Note: If your bucket has very large objects or you want to check specific folders within a bucket, you may want to refine this code to only fetch certain objects or folders.

PYTHON

# Initialize the total size counter
total_size_bytes = 0

# List and sum the size of all objects in the bucket
paginator = s3.get_paginator('list_objects_v2')
for page in paginator.paginate(Bucket=bucket_name):
    for obj in page.get('Contents', []):
        total_size_bytes += obj['Size']

# Convert the total size to gigabytes for cost estimation
total_size_gb = total_size_bytes / (1024 ** 3)
# print(f"Total size of bucket '{bucket_name}': {total_size_gb:.2f} GB") # can uncomment this if you want GB reported

# Convert the total size to megabytes for readability
total_size_mb = total_size_bytes / (1024 ** 2)
print(f"Total size of bucket '{bucket_name}': {total_size_mb:.2f} MB")

SH

Total size of bucket 'myawesometeam-titanic': 0.06 MB

Using helper functions from lesson repo

We have added code to calculate bucket size to a helper function called get_s3_bucket_size(bucket_name) for your convenience. There are also some other helper functions in that repo to assist you with common AWS/SageMaker workflows. We’ll show you how to clone this code into your notebook environment.
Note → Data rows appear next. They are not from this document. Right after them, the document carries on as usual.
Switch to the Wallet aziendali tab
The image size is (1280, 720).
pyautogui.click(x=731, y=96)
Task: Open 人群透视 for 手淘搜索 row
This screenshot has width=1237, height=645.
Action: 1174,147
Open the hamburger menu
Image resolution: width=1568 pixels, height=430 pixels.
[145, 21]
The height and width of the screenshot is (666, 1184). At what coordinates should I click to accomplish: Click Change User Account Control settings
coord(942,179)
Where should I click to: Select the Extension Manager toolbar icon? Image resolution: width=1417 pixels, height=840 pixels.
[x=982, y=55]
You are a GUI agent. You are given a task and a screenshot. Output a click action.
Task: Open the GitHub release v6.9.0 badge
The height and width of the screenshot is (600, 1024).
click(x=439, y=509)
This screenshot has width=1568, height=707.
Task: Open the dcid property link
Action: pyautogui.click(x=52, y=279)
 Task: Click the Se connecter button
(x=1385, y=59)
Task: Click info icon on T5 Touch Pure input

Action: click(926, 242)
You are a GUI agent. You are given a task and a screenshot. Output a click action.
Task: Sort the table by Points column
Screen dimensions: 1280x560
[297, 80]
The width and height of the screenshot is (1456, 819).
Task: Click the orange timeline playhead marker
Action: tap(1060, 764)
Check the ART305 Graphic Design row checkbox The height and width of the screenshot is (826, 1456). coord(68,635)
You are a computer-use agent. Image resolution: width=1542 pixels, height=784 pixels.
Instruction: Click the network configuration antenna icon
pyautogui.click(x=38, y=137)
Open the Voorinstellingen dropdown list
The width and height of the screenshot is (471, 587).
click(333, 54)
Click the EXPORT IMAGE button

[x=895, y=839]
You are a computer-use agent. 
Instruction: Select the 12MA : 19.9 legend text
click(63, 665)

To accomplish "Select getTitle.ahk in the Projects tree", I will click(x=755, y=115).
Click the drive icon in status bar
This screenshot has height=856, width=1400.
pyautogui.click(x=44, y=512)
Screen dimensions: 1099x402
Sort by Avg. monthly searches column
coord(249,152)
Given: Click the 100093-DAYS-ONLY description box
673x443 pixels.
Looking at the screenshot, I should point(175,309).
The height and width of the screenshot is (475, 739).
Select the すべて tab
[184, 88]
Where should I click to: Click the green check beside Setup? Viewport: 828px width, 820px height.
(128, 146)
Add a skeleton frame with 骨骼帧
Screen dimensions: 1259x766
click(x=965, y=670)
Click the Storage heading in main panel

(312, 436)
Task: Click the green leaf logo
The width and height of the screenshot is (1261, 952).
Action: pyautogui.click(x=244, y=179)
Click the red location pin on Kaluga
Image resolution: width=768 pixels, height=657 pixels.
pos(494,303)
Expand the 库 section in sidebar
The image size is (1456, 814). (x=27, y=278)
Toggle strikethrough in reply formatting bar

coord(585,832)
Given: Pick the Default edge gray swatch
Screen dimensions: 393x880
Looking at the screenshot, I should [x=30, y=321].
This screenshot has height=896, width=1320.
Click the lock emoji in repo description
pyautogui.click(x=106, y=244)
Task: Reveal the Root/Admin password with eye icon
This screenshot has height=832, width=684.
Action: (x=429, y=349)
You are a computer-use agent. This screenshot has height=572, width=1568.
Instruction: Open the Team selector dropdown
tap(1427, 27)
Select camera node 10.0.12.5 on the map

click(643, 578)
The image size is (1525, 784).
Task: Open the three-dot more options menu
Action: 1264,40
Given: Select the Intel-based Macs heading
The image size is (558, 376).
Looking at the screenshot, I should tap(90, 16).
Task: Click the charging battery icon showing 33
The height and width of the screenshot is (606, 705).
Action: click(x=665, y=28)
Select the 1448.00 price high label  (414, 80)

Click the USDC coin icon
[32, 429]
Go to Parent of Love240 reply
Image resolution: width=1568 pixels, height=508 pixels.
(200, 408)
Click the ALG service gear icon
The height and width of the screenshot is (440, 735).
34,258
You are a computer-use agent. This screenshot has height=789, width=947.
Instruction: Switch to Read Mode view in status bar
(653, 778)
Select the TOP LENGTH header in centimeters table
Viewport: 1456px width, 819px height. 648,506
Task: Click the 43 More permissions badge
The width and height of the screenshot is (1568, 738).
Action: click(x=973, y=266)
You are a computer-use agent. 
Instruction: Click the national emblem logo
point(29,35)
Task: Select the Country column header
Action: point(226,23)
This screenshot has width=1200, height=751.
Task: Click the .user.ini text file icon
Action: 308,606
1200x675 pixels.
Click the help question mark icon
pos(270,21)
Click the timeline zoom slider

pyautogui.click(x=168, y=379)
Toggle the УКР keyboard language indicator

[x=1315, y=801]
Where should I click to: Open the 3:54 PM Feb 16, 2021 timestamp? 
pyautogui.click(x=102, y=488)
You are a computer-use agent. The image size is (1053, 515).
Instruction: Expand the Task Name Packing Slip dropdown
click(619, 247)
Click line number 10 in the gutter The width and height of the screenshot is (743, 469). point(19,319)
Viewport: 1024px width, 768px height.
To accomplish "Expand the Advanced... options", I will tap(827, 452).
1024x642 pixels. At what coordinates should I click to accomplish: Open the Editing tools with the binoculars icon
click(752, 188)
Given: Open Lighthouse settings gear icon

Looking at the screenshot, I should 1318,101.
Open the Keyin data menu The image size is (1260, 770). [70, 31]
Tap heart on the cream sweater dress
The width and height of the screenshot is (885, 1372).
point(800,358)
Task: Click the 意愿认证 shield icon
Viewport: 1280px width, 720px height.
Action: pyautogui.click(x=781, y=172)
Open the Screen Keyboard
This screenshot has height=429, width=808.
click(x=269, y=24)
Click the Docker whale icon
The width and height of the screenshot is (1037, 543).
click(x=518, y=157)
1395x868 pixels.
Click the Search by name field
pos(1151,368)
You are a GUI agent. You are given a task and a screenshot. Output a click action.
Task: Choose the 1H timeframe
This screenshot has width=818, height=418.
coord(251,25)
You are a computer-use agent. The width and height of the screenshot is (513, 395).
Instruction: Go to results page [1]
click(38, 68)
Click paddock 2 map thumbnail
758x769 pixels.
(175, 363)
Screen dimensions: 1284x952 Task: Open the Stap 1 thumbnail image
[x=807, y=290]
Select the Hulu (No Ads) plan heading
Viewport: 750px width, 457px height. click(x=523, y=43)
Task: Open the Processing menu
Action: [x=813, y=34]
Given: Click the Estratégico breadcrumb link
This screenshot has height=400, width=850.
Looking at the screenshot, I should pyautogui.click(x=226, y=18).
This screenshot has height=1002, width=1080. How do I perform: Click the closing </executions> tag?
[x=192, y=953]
Note: Make sure you have already forked the lesson repo as described on the setup page. Replace “username” below with your GitHub username.

Directory setup

Let’s make sure we’re starting in the root directory of this instance, so that we all have our AWS_helpers.py file located in the same path (/test_AWS/scripts/AWS_helpers.py)

PYTHON

%cd /home/ec2-user/SageMaker/

SH

/home/ec2-user/SageMaker

To clone the repo to our Jupyter notebook, use the following code.

PYTHON

!git clone https://github.com/username/AWS_helpers.git # downloads AWS_helpers folder/repo (refresh file explorer to see)

Our AWS_helpers.py file can be found in AWS_helpers/helpers.py. With this file downloaded, you can call this function via…

PYTHON

import AWS_helpers.helpers as helpers
helpers.get_s3_bucket_size(bucket_name)

SH

{'size_mb': 0.060057640075683594, 'size_gb': 5.865003913640976e-05}

3: Check storage costs of bucket


To estimate the storage cost of your Amazon S3 bucket directly from a Jupyter notebook in SageMaker, you can use the following approach. This method calculates the total size of the bucket and estimates the monthly storage cost based on AWS S3 pricing.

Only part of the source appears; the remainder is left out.